Pensilvanya’daki FETÖ elebaşı Fetullah Gülen, 20 Ağustos 2016’da yayınlanan sohbet videosunda; “Haçlı'nın ülkenizi işgal etmesi çok tehlikeli değildir. Çünkü sizinle onlar arasında kırmızıçizgiler vardır. Bir kere onlar sizin kadınınıza kızınıza ilişmezler. Mabedinize ilişmezler. İlişmemiş Haçlılar…” demişti.
F. Gülen’in gerçek kimliği ve sapkınlığı adına belki de en önemli belgelerden biri bu sözleridir.
Müslüman coğrafyasında tarih boyunca Haçlılar için bu sözleri söyleyen, Haçlılar’ı böylesine savunan biri çıkmamıştır.
F. Gülen bu sözleriyle bir İslam düşmanı, bir yalancıdır. Yalancıdır, çünkü Bosna Hersek'teki Toplama Kampı Mağdurları Birliği'nin verilerine göre, 1992-1995 yılları arasında, Sırplar tarafından toplam 657 toplama kampı kuruldu. Yaklaşık 200 bin sivilin esir tutulduğu bu "ölüm" kamplarında 30 bine yakın insan öldürüldü, yaklaşık 25 bin kadın tecavüze uğradı.
F. Gülen neden Haçlı’yı savundu, asıl soru budur.
Tarihe dikkat edelim, F. Gülen 15 Temmuz’dan bir ay sonra böyle konuşuyor.
FETÖ terör örgütü 15 Temmuz darbe girişiminde bir taşerondu. İçerdeki haindi. İhanetini, ABD’ye ve Avrupa’ya rağmen, NATO’ya rağmen yapamazdı. Tam tersine NATO’nun desteği, yardımı, işbirliği ile bir darbe girişimine cüret edebilirdi.

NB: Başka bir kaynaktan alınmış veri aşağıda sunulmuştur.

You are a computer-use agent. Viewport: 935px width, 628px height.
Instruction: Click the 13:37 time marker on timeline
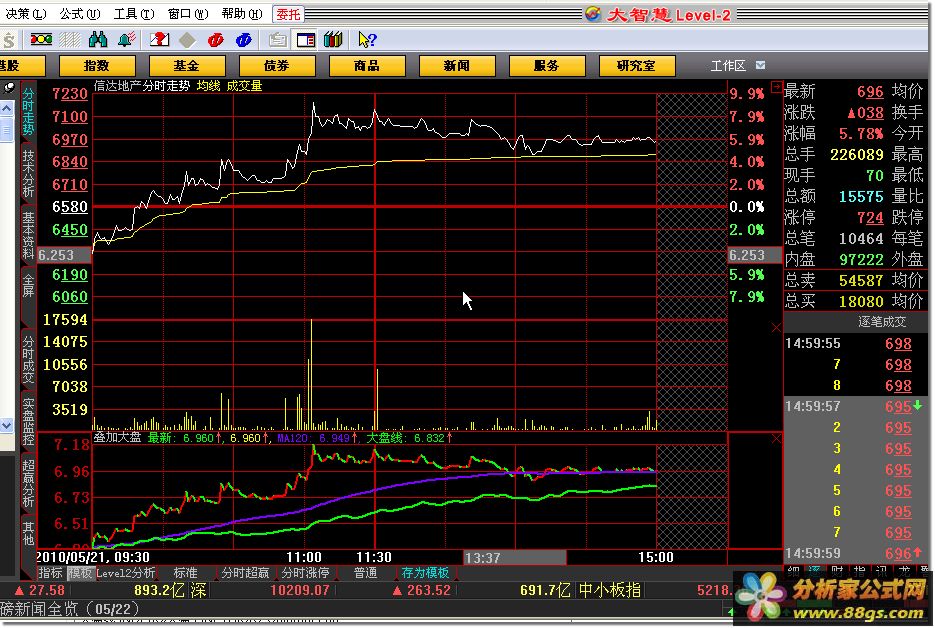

15 Temmuz’dan bir ay sonra Haçlı’ya düzülen övgü, FETÖ’nün ikinci bir darbe girişimi beklentisini açığa çıkarıyor. F. Gülen, sınırlarımızdaki çemberin daralması ve içeride “kontrollü darbe”, “senaryo” algısının pekişmesi ile NATO müdahalesi için şartların yeniden oluşabileceğine inanıyor.
Gülen’in Haçlı övgüsü, 15 Temmuz’da Çanakkale ruhu şahlanan milletimizin yiğitliğini unutma gafleti ile NATO müdahalesinde milli direnci kırmak, iç cepheyi çökertmek gayesini taşıyor…
15 Temmuz darbe girişimi esas itibariyle Türkiye’nin bölünmesi, parçalanması için hazırlanmış bir tezgâhtı.
Darbeye teşebbüs edenler başarılı olsaydı, PYD/YPG sınır ötesinden, PKK içeriden topluca bir saldırı başlatacaktı. İç savaş ortamı doğacaktı.
İşte bu ortam NATO müdahalesi için gerekçe yapılacaktı.
NATO, “Bir müttefikimiz olan Türkiye’de doğan kaos, ittifakın güvenliğini tehdit etmektedir, bu nedenle müdahale etmek zorundayız” açıklaması ile topraklarımıza asker sokacaktı. Bu hengâmede Güneydoğu’da 8 vilayetimiz vatandan koparılacak, bir PKK devleti inşa edilecekti.
NATO işgaline gerekçe hazırlamak için şer ittifakının projesi, yürüttükleri algı operasyonları hala geçerlidir.
İçte ve dışta –dışarıda FETÖ elemanları onursuzca Türkiye aleyhinde lobicilik yapıyor- yürütülen algı operasyonlarını yan yana getirdiğimizde ne görüyoruz?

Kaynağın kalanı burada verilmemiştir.